New Delhi: The stage is now set for what promises to be a heated Winter Session of Parliament. The BJP and its allies want a discussion on Foreign Direct Investment or FDI in multi-brand retail under a rule that allows voting. They also might bring their own no-confidence motion against the Manmohan Singh government. The government has made it clear it does not want a vote, though it says it has the numbers should it come down to one.
A statement of the BJP-led Opposition grouping - the National Democratic Alliance (NDA) - after a 90-minute meeting on Tuesday evening said, "(The) NDA will move a resolution under voting provisions seeking disapproval of the government's decision (to permit FDI in multi-brand retail) and urging the government to withdraw the decision."
"This government has failed on all the fronts and the time has come for it go. The NDA would consult all political parties to explore the possibility of a no-confidence motion against the government," the statement read out by BJP spokesperson Ravi Shankar Prasad said.
The meeting had been called to decide on the NDA strategy for the Winter Session of Parliament that begins on Thursday.
Though it wasn't clear whether the no-trust motion that the NDA is "exploring" would precede the demand for a possible discussion-and-vote call, it seems that the BJP-led alliance wants to show that it remains the main Opposition party and is not willing to cede that space to the much smaller Trinamool Congress, which with its 19 Lok Sabha MPs has declared that it wants to bring a no-confidence motion against the government and is now scrambling to get support before the session begins. A no-confidence motion must have the support of at least 50 Lok Sabha MPs before it can be moved in Parliament.
The government has already indicated that it might be unwilling to even accept a discussion-and-vote motion under Rule 184 of Parliament, which the Left parties will also apply for, on the issue of FDI in retail. It argues that FDI in retail is a policy matter, and an executive decision that does not need Parliament's nod. Parliamentary Affairs Minister Kamal Nath told NDTV, "We will tell the Speaker we don't want discussion on FDI that entails voting. What is the vote for? We are not thrusting FDI in retail down anyone's throat." States have been given the option of not accepting the Centre's decision on this. Mr Nath also said that Ms Banerjee and her Trinamool Congress didn't have the numbers behind them to bring a no-trust motion. (Watch: If there is a vote on FDI, we will win, says Kamal Nath)
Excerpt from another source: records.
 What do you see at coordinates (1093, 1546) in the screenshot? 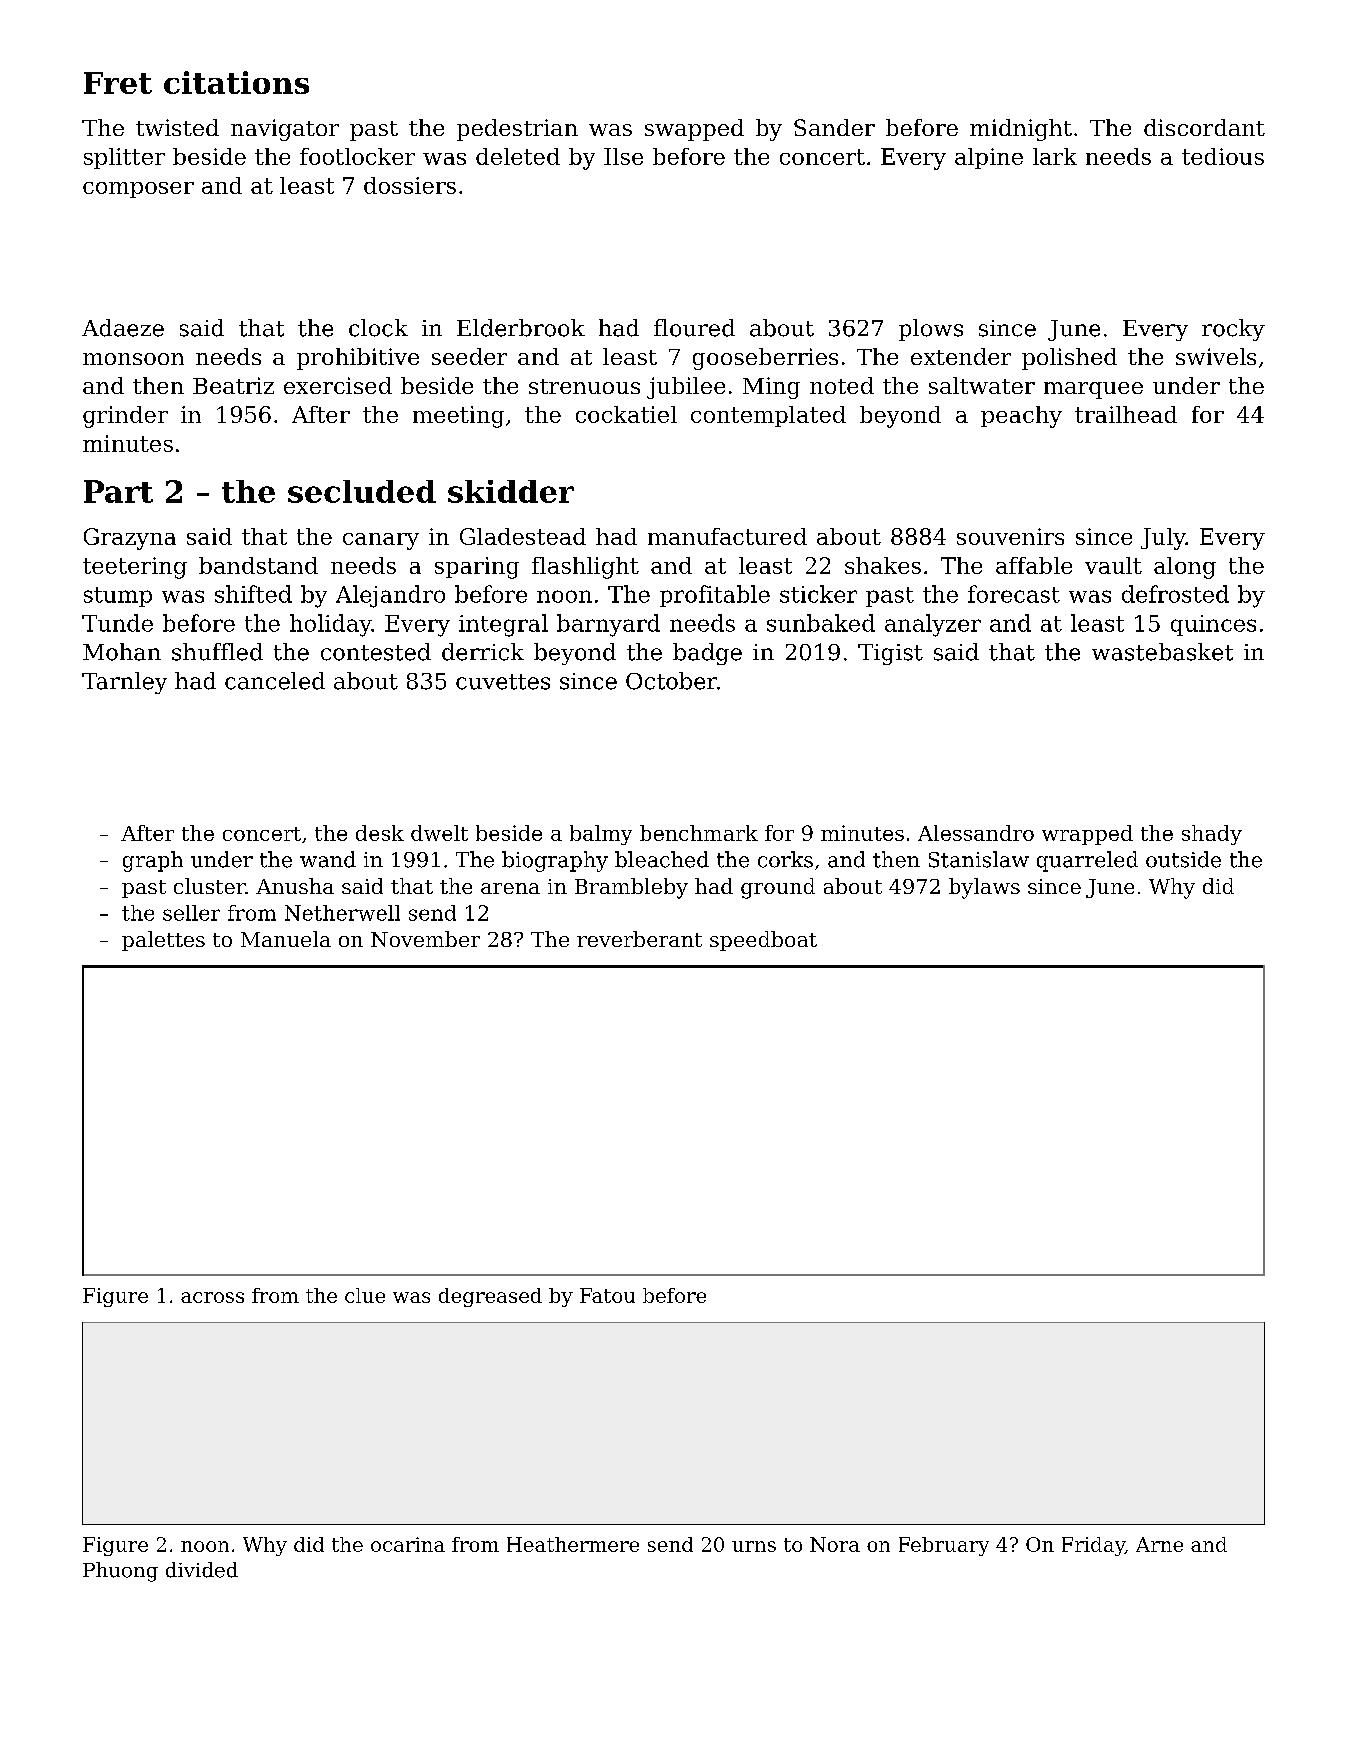
I see `Friday` at bounding box center [1093, 1546].
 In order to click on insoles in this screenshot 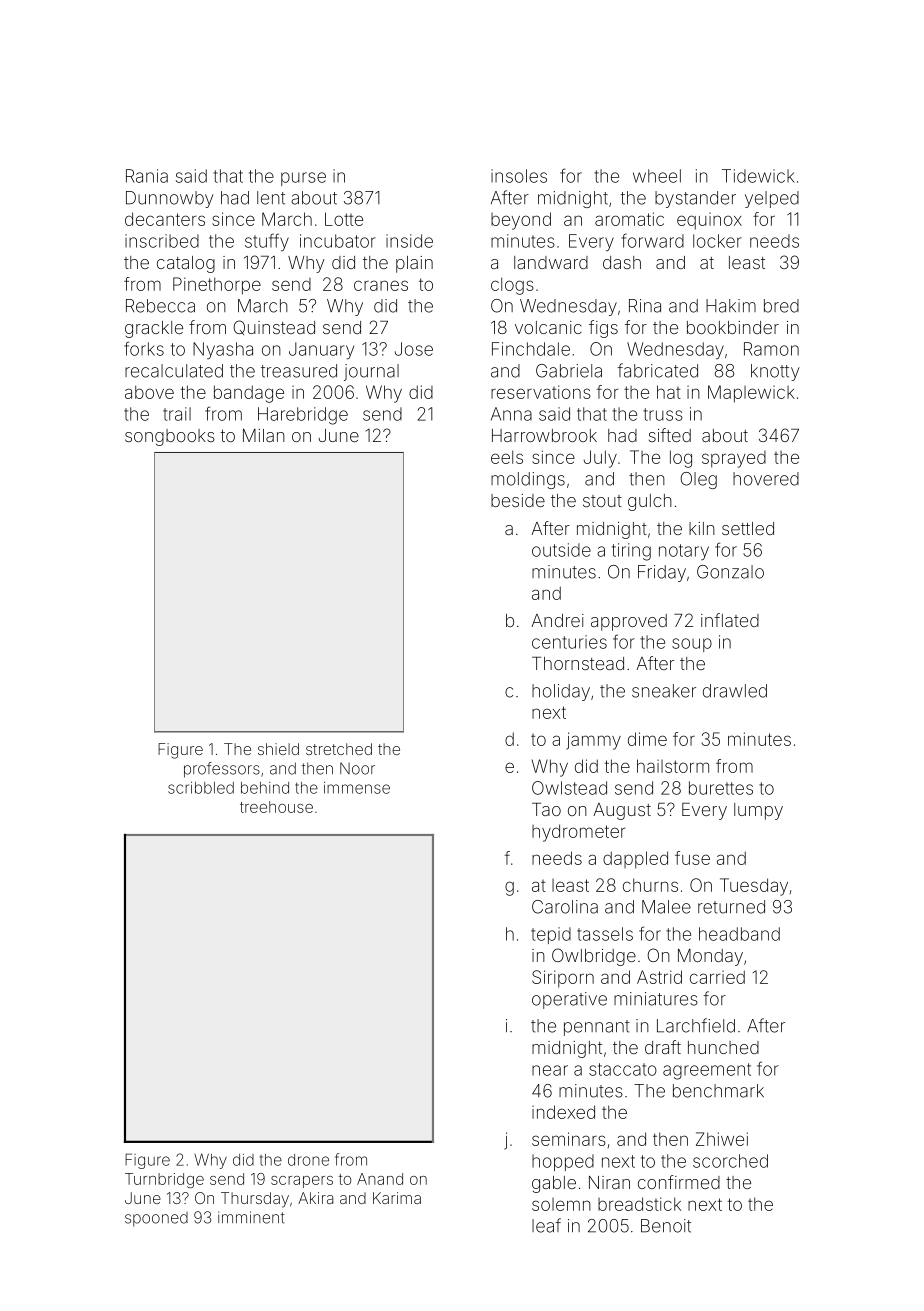, I will do `click(519, 176)`.
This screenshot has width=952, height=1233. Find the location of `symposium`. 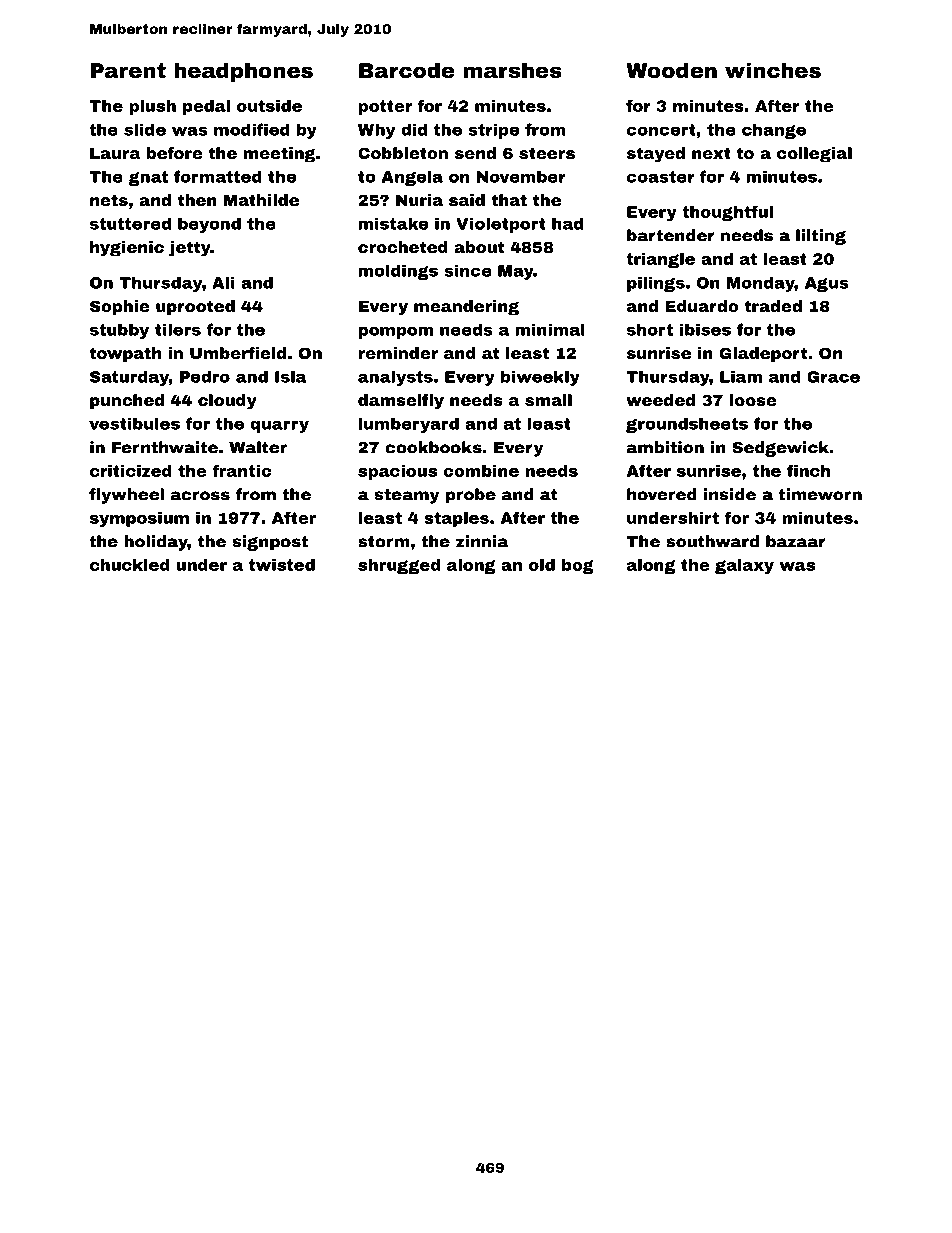

symposium is located at coordinates (139, 519).
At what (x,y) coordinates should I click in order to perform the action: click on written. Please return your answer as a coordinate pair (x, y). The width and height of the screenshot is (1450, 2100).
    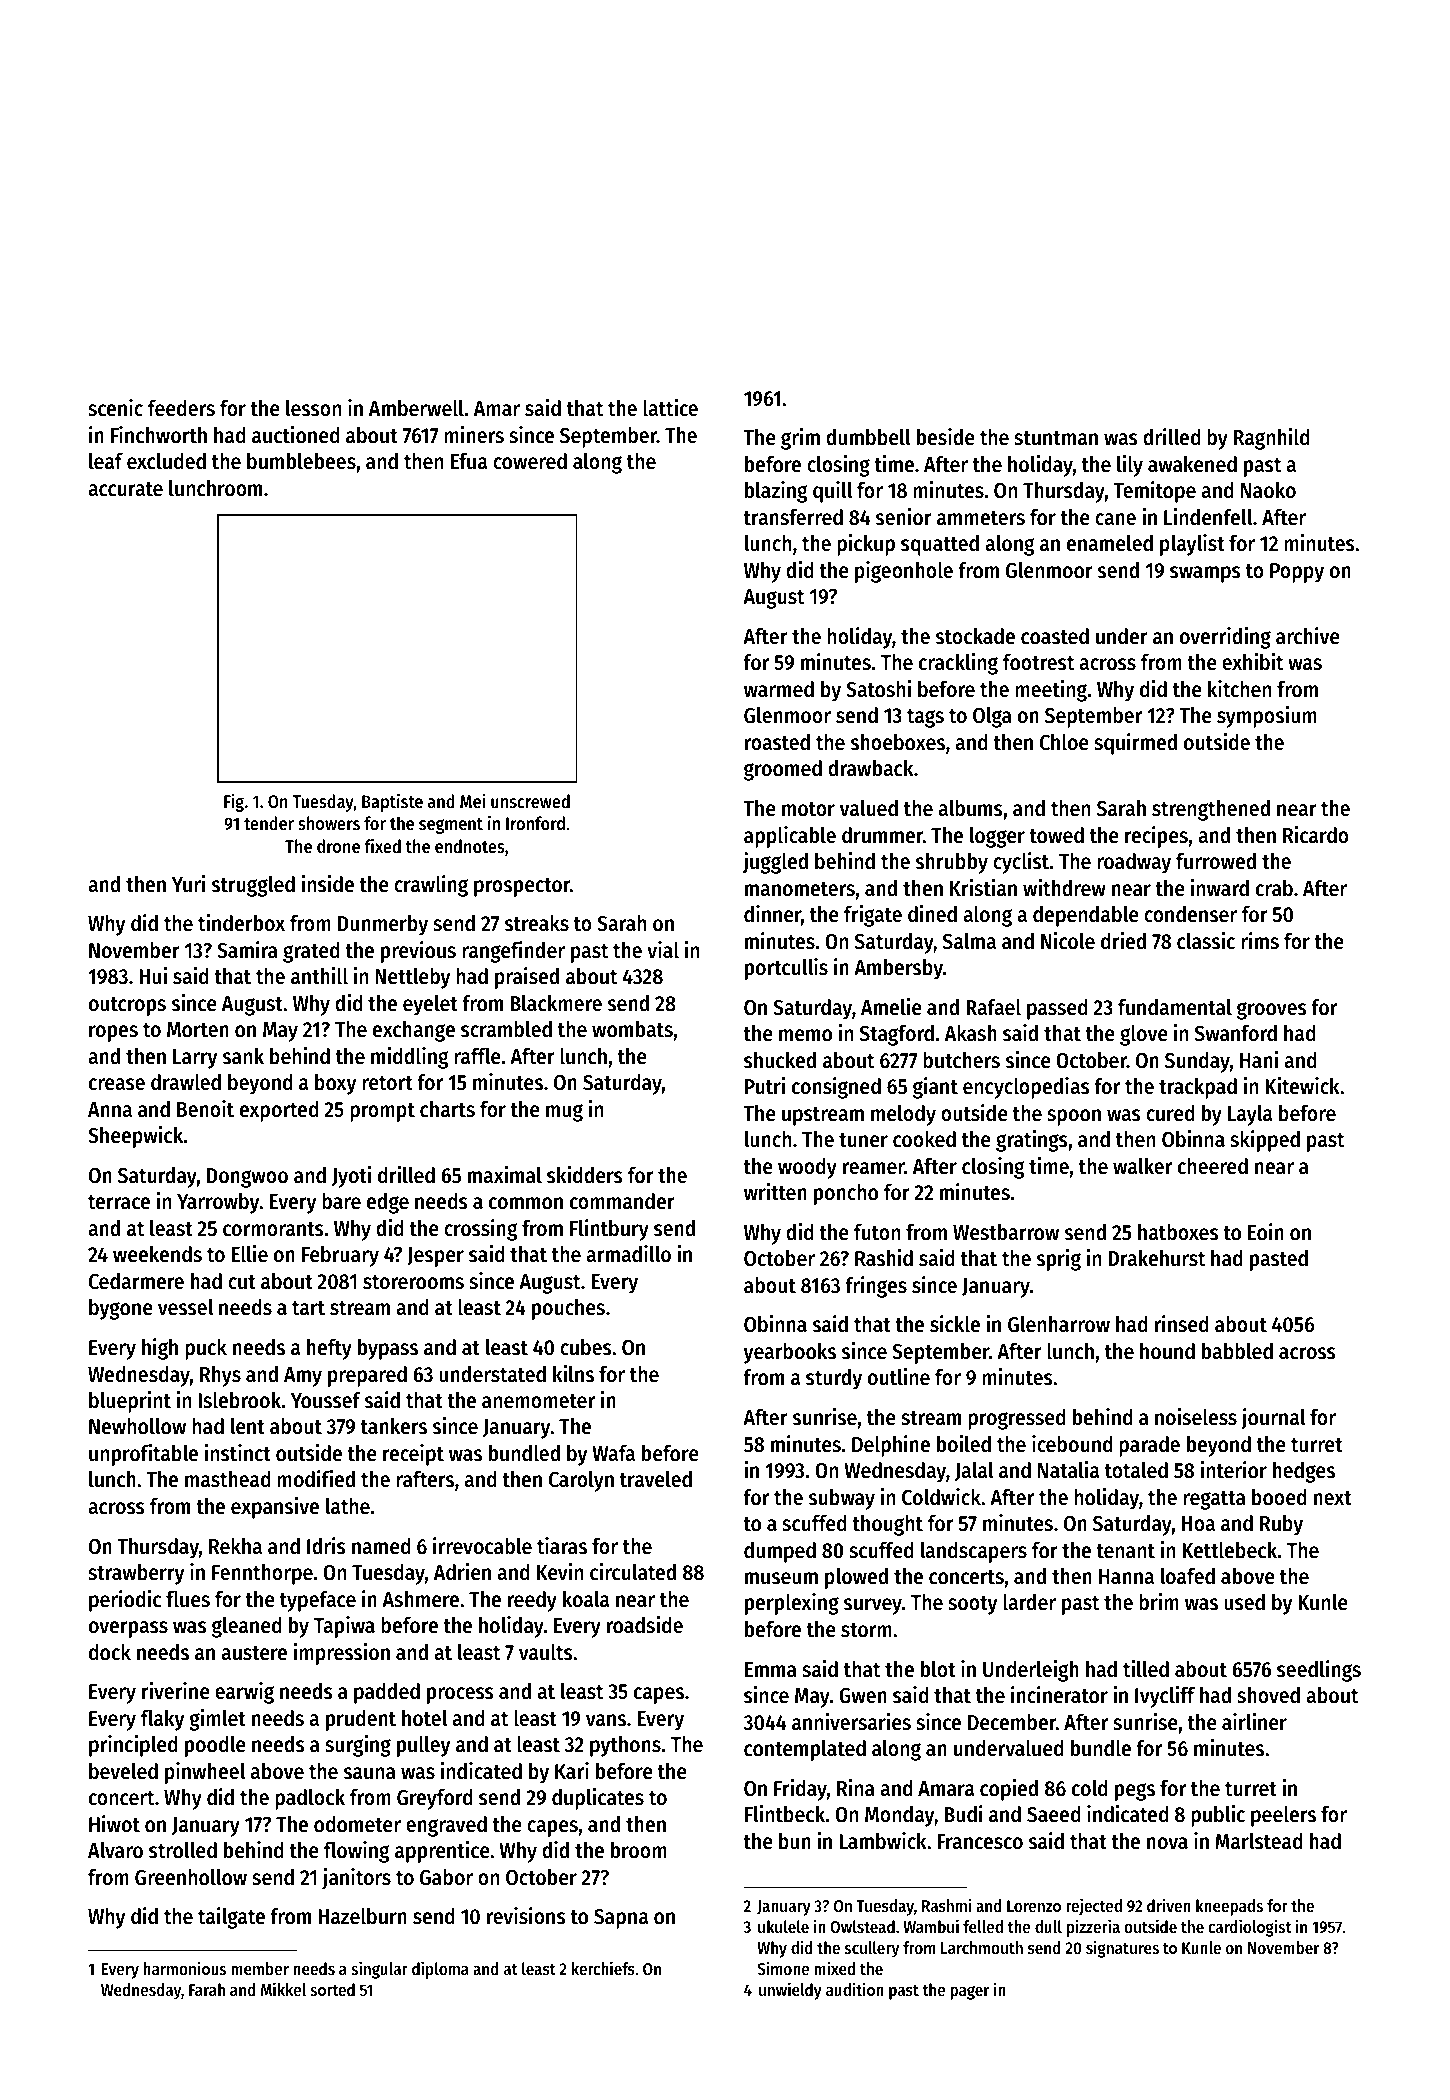
    Looking at the image, I should click on (775, 1192).
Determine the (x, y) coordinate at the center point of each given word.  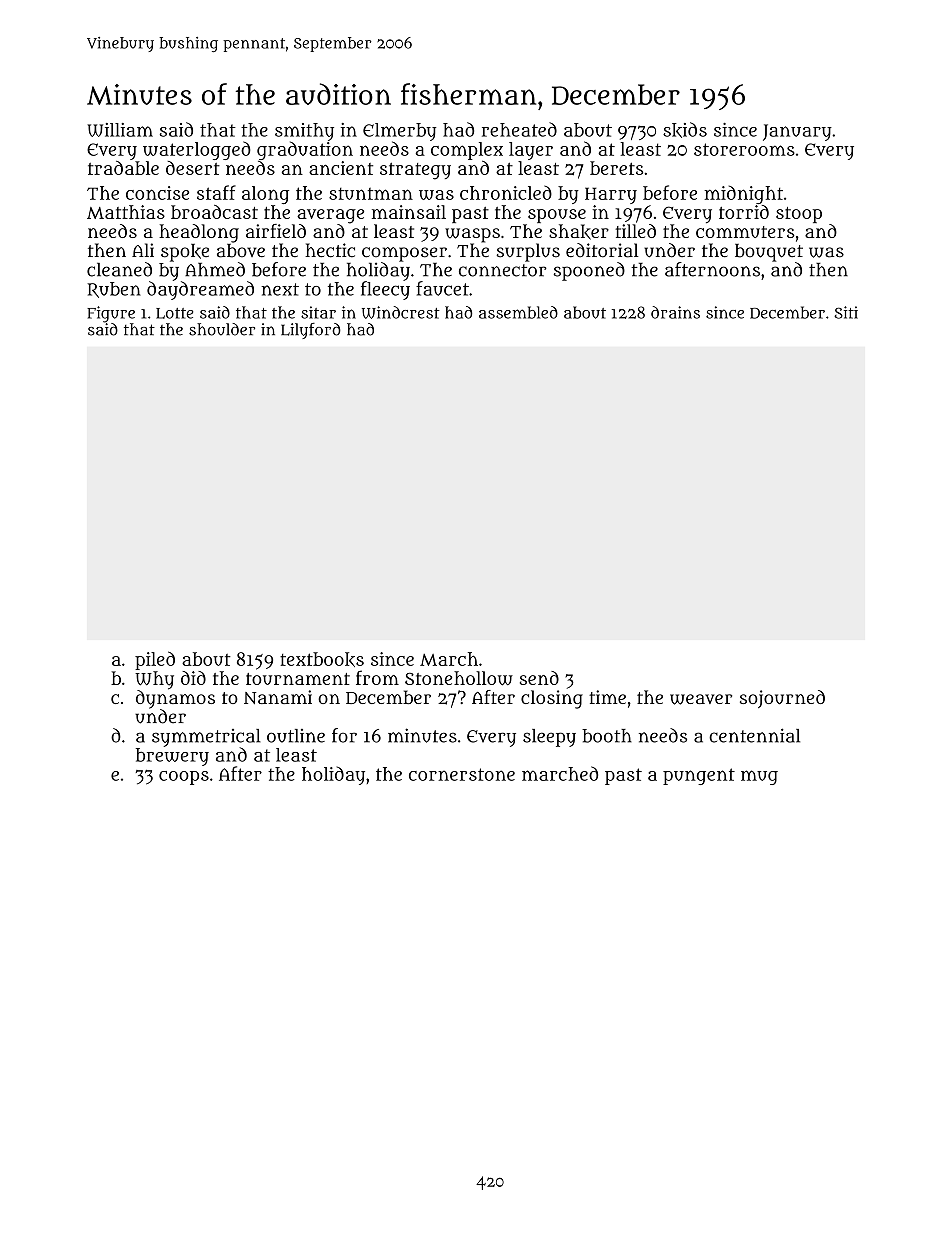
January (797, 132)
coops (184, 778)
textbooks (322, 659)
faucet (442, 288)
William (120, 130)
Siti (846, 312)
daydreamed (200, 290)
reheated (519, 129)
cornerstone (462, 774)
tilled (635, 231)
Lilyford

Ms Banerjee seems clear the obvious lack of numbers will not deter her just yet. She said that she would be happy to support a no-confidence motion brought by any other party; she said she had spoken to the Communist Party of India's Gurudas Dasgupta, asking him to get the bigger Left party, the CPI(M), to bring a no trust motion. Mr Dasgupta only told her that it was for the party to decide. The CPI(M) had earlier categorically said that it will not back Ms Banerjee, since a failed no-trust motion would embolden the government even further to take decisions that the Left considers harmful to the country. (Read: Isolated Mamata looks to the Left for face-saver)
Even those parties which have been openly opposed to FDI in retail, including the Samajwadi Party (SP) which supports the government from outside, have been extremely cagey about a no-confidence motion. SP leader Ram Gopal Yadav said that his party remained opposed to FDI in retail but didn't think there would be voting on it in Parliament. He was also sceptical about the Trinamool's no-trust vote move. "Does Trinamool have the numbers?" he asked.
The other party to leave the door open a crack for the Trinamool Congress was AIADMK chief and Tamil Nadu Chief Minister J Jayalalithaa, who said on Tuesday that while her party will decide on a no-confidence vote if it was brought, "no one had asked for the AIADMK's support for a no-trust vote". She said that her nine MPs will vote against FDI in retail; but that number will still not be enough for Ms Banerjee's no-confidence motion, unless the BJP seriously decides to take it up.